EXTRACTED INFORMATION:
________________
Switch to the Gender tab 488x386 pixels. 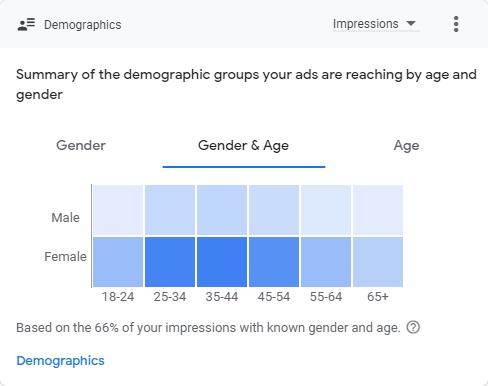click(x=81, y=145)
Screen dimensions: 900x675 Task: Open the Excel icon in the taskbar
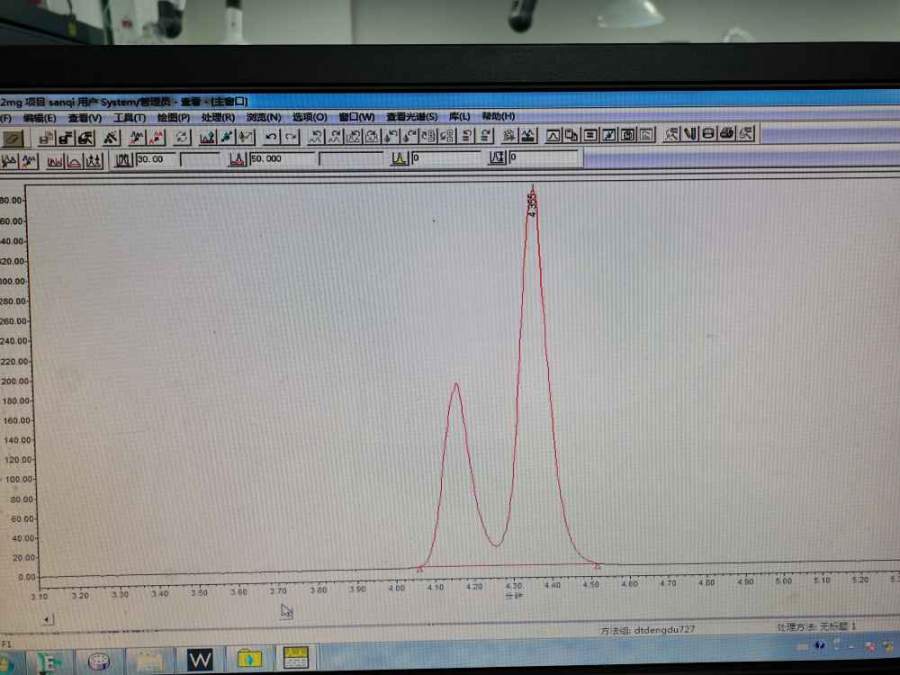pos(49,661)
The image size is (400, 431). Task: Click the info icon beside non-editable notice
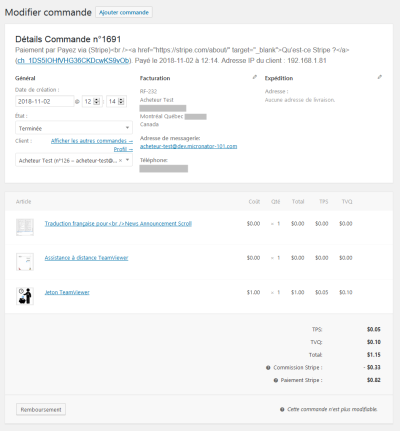[x=282, y=409]
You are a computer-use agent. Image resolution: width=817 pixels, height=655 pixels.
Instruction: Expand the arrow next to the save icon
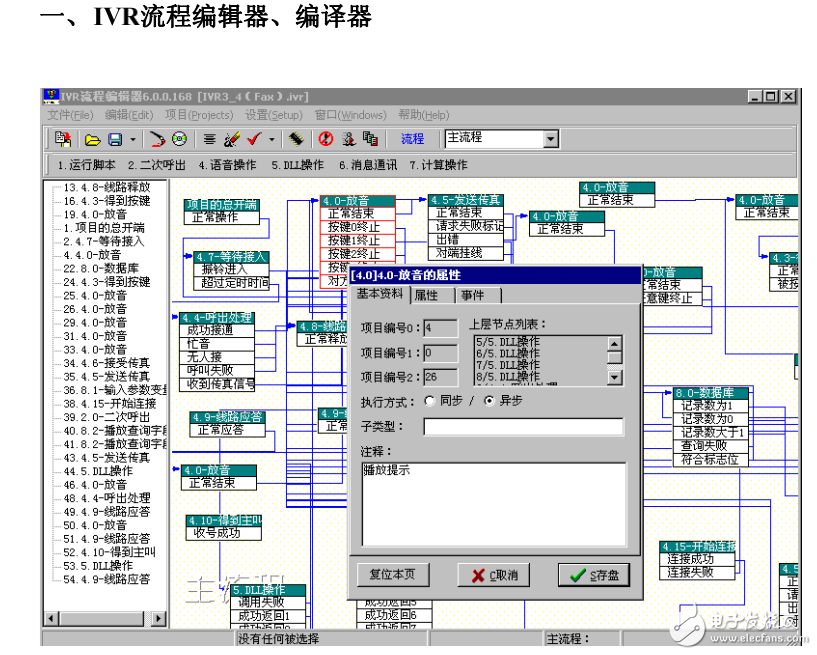(x=132, y=139)
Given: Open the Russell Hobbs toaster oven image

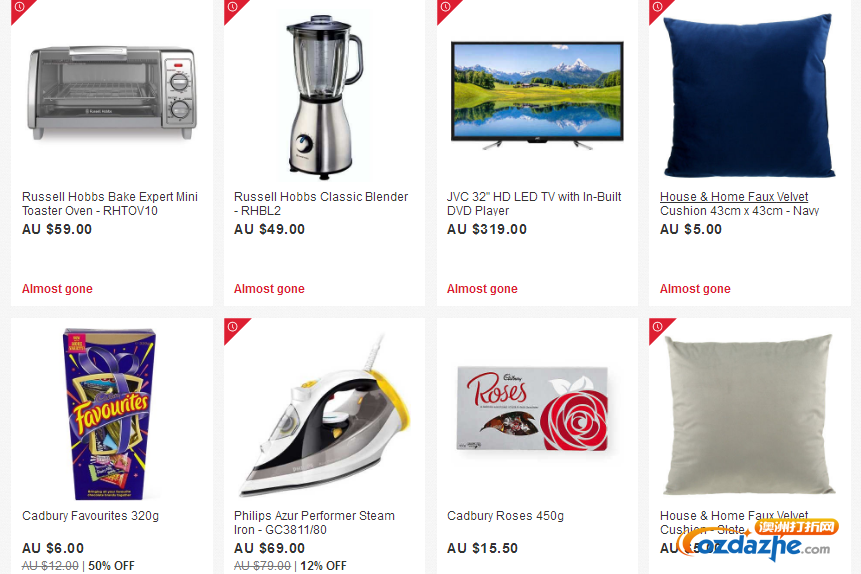Looking at the screenshot, I should point(112,93).
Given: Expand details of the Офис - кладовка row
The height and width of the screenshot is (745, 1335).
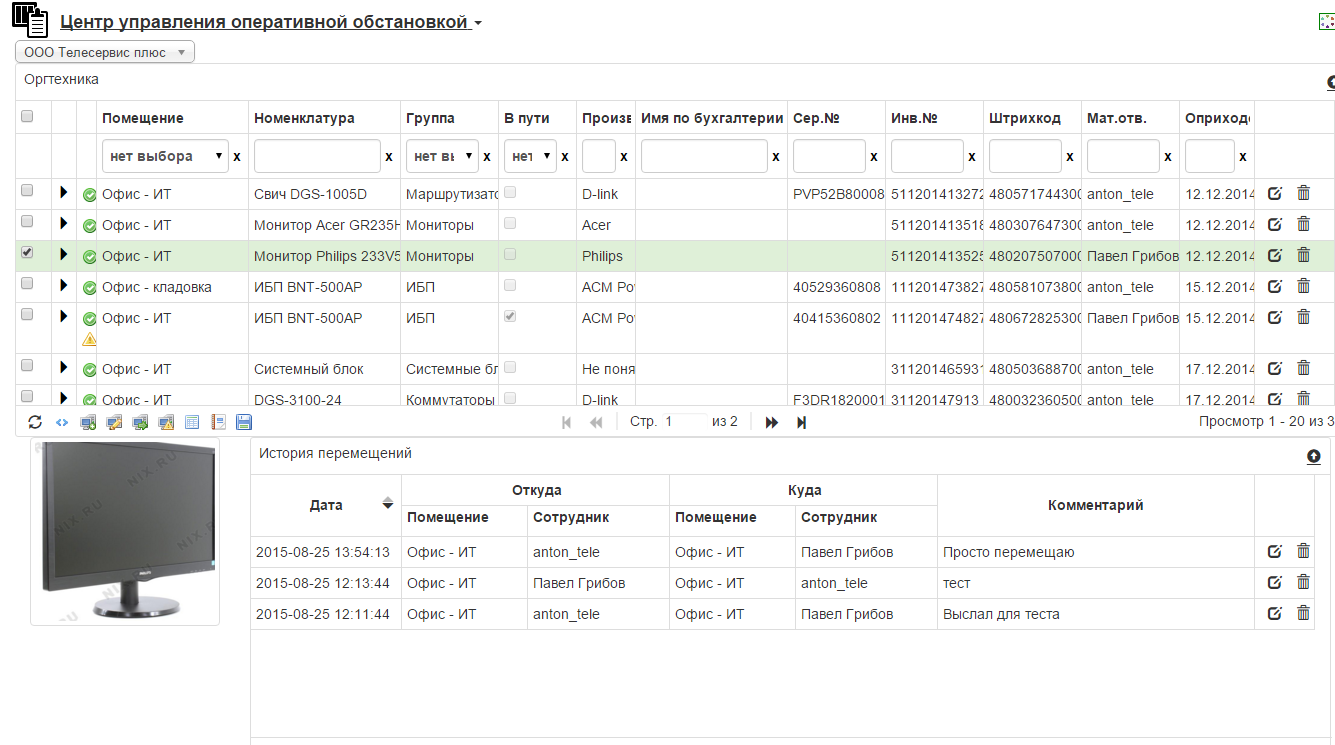Looking at the screenshot, I should click(x=64, y=286).
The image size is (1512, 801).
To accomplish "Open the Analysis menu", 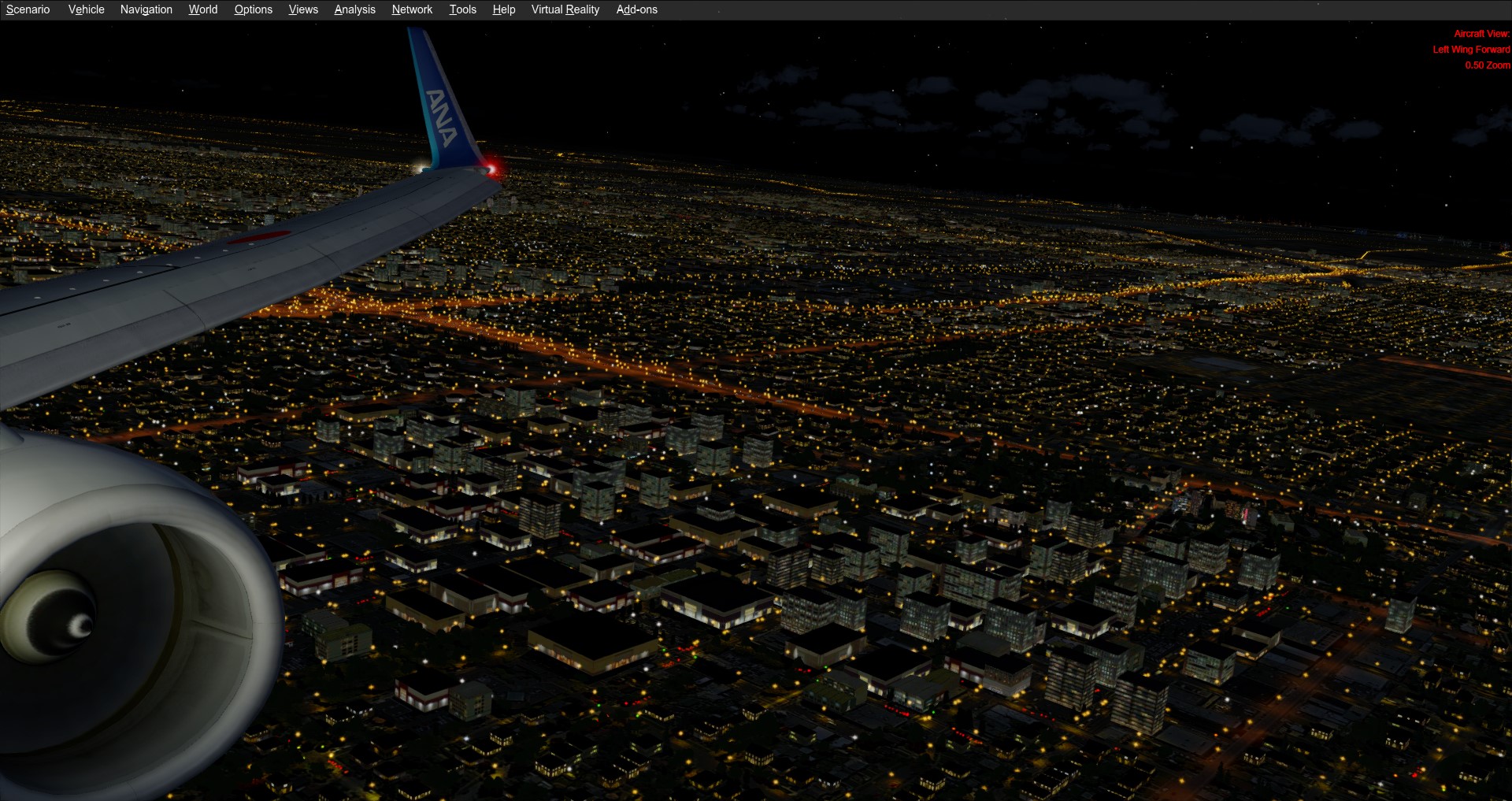I will (354, 9).
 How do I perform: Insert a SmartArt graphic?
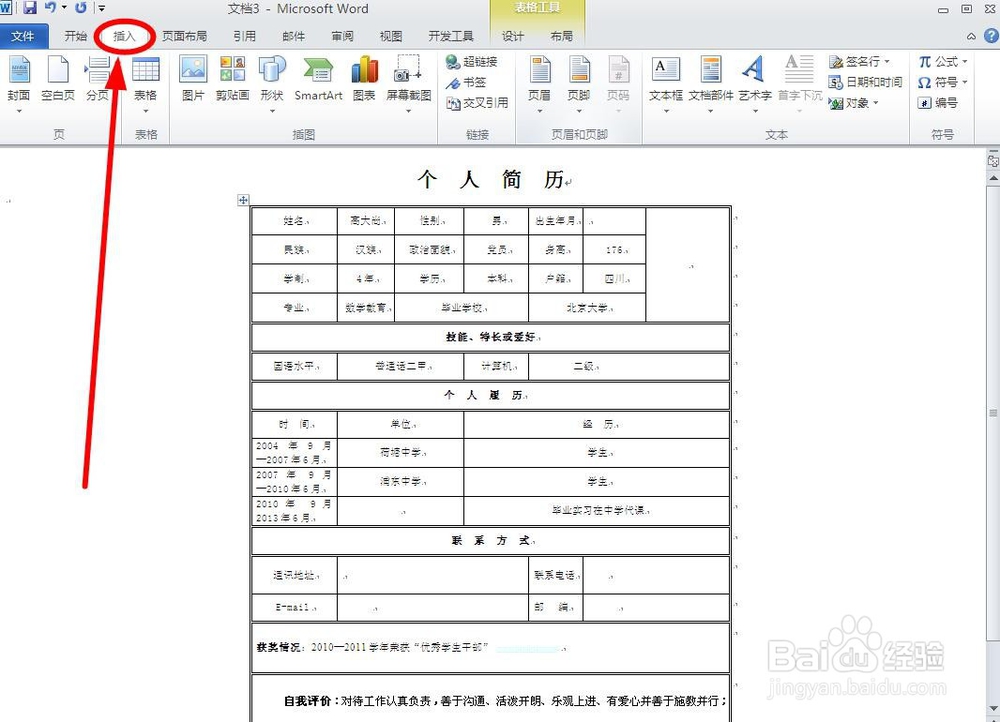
________________
WHAT IS REQUIRED:
Write back word for word every line in the entries above from the one with "Given: Open the" to the one with "The image size is (1512, 801).", ends included, and none of the pictures.

YOUR SOLUTION:
Given: Open the Russell Hobbs toaster oven image

Looking at the screenshot, I should point(112,93).
Given: Expand details of the Офис - кладовка row
The height and width of the screenshot is (745, 1335).
Looking at the screenshot, I should click(x=64, y=286).
The image size is (1512, 801).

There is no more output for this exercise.